21 October 2009

Obituary. HRH The Duchess d'Aumâle (1822-1869)

Obituary. The Times 8 December 1869.

Her Royal Highness the late Duchess d’Aumale

Maria Caroline Augusta de Bourbon, Duchess d’Aumale, whose death was yesterday briefly announced in these columns, was a daughter of Leopold, Prince of Salerno, of the Neapolitan branch of the Bourbons, and of Marie Clémentine, an Archduchess of Austria. She was born at Vienna on the 26th of April, 1822, and passed the early years of her life at the Court of Vienna. There, too, she was first introduced to the world under the care of her mother, the Princess of Salerno, and of her godmother, the Empress Caroline, third wife of her grandfather, Francis I. of Austria. She was, therefore, by her mother’s side a niece of the Empress Marie Louise, and a niece in the second degree of Queen Marie Antoinette.

The young Princess was in the bloom of youth when her family returned to take up their residence at Naples, and negotiations were opened in more than one quarter for her marriage. Her choice fell on the fourth son of King Louis Philippe, Henri d’Orleans, Duc d’Aumale, and heir of the House of Condé, a Prince of about her own age, but who had already, at 22, acquired no common distinction in the world by a brilliant campaign in Algeria, and especially by his exploit of the capture of the Smalah of Abd-el-Kader. The Duke and Duchess d’Aumale were married at Naples on the 25th of November, 1844. Their lot was destined to great vicissitudes of fortune - to splendour, to exile, to celebrity, to retirement, to great enjoyments and great sorrows, to distant journeys and to the simplicity of domestic life; but in all these changes and accidents the Duchess bore her part with an entire and devoted sympathy in the fate of her husband.

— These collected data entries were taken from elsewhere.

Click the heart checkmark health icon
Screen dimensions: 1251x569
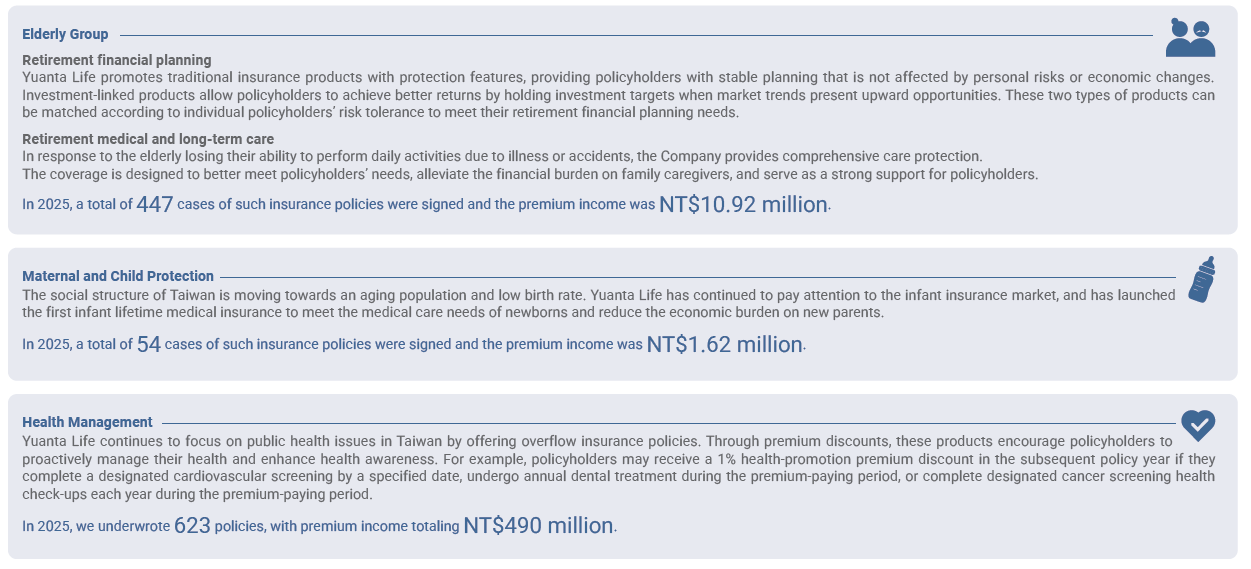coord(1198,425)
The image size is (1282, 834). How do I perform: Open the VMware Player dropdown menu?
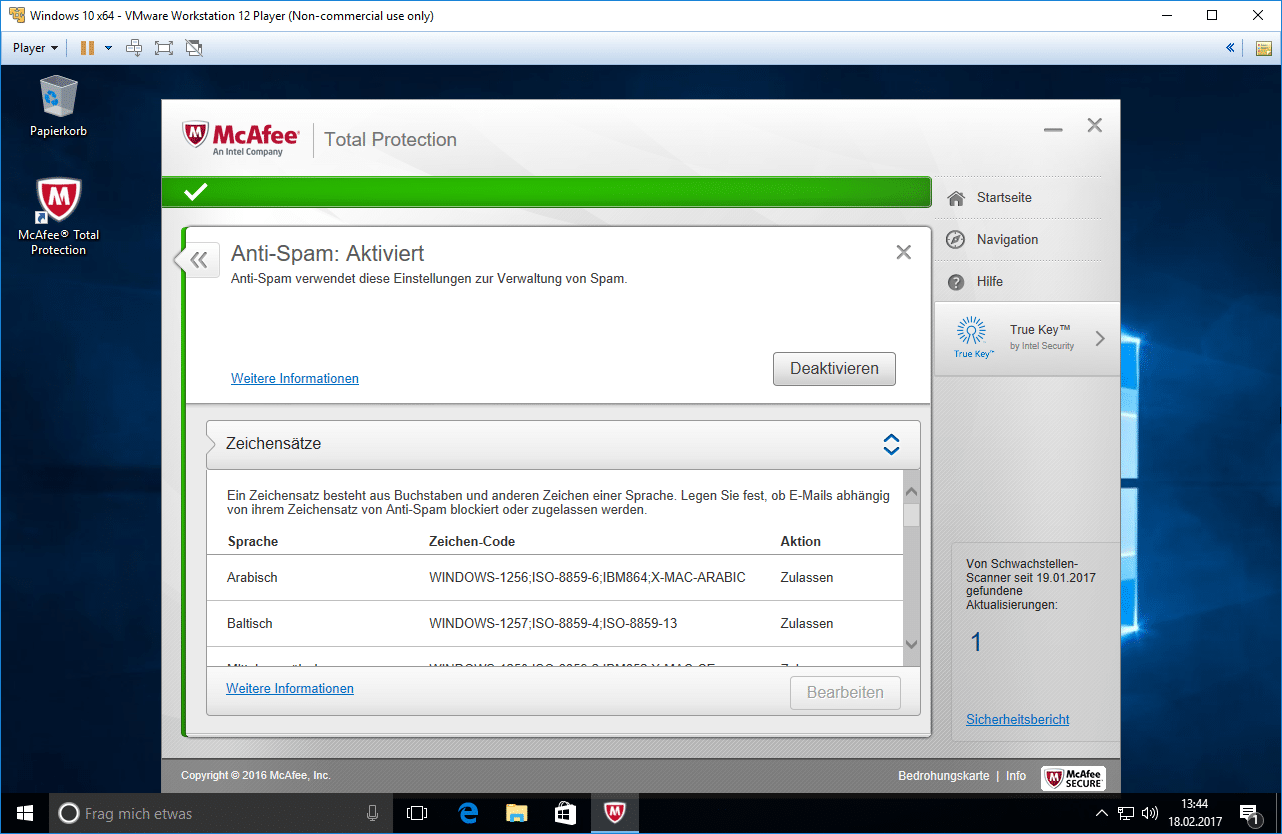point(36,47)
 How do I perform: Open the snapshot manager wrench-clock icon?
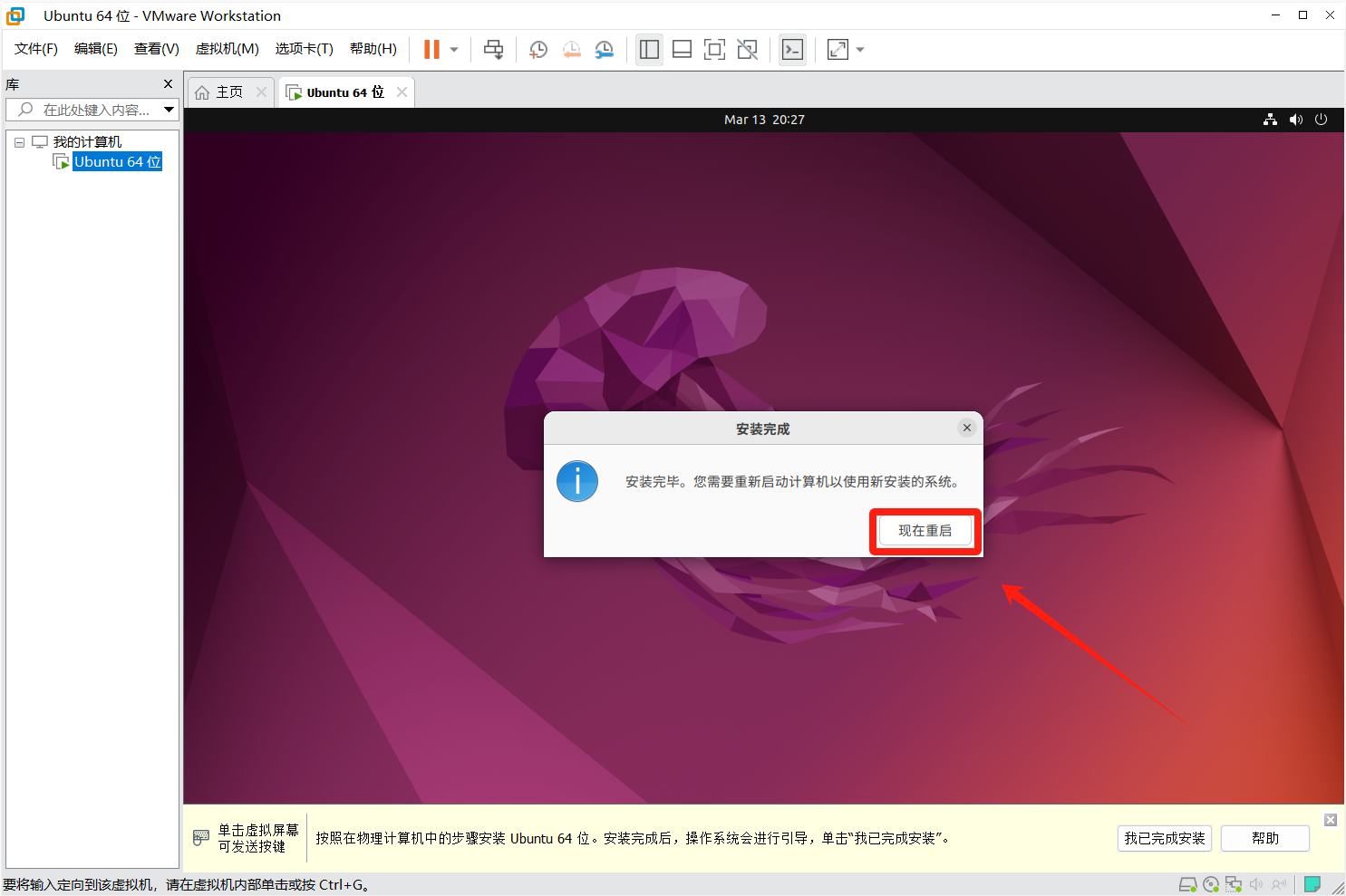[x=605, y=50]
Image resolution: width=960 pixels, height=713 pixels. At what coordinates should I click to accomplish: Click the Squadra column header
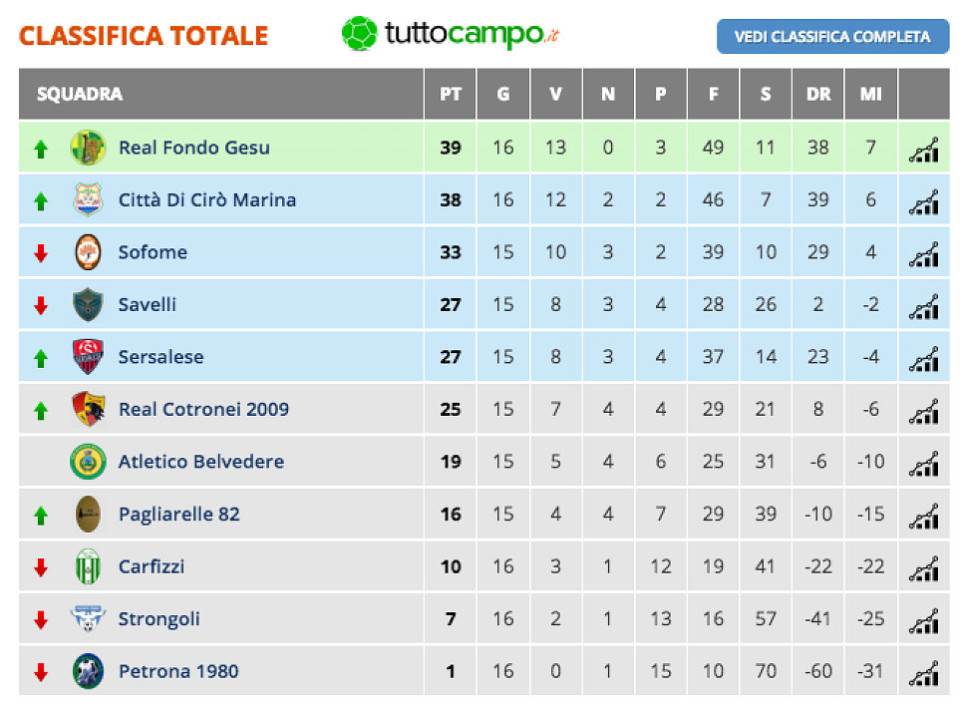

Several children were born of this marriage, which has just been thus prematurely terminated. But of these one only survives, the young Duc de Guise, born at Twickenham on the 5th of January, 1854, now the last representative of the Condé branch of the French Royal Family. Of the other children of this marriage two boys died in infancy. The eldest, known as the young Prince de Condé, who was born at St. Cloud on the 15th of November, 1845, was a young man of singular promise; but he, too, was pursued by the fatality which seems to have attached itself to that illustrious name. Having sailed on a voyage to the Australian colonies and the further East, he caught a typhus fever at Sydney, and died there, a few months after he had left England, on the 24th of May, 1866. From the loss of her firstborn, under those painful circumstances, the Duchess d’Aumale never wholly recovered, and in her last hours the thought of rejoining her son appeared to allay the pang of parting from those she loved on earth for ever.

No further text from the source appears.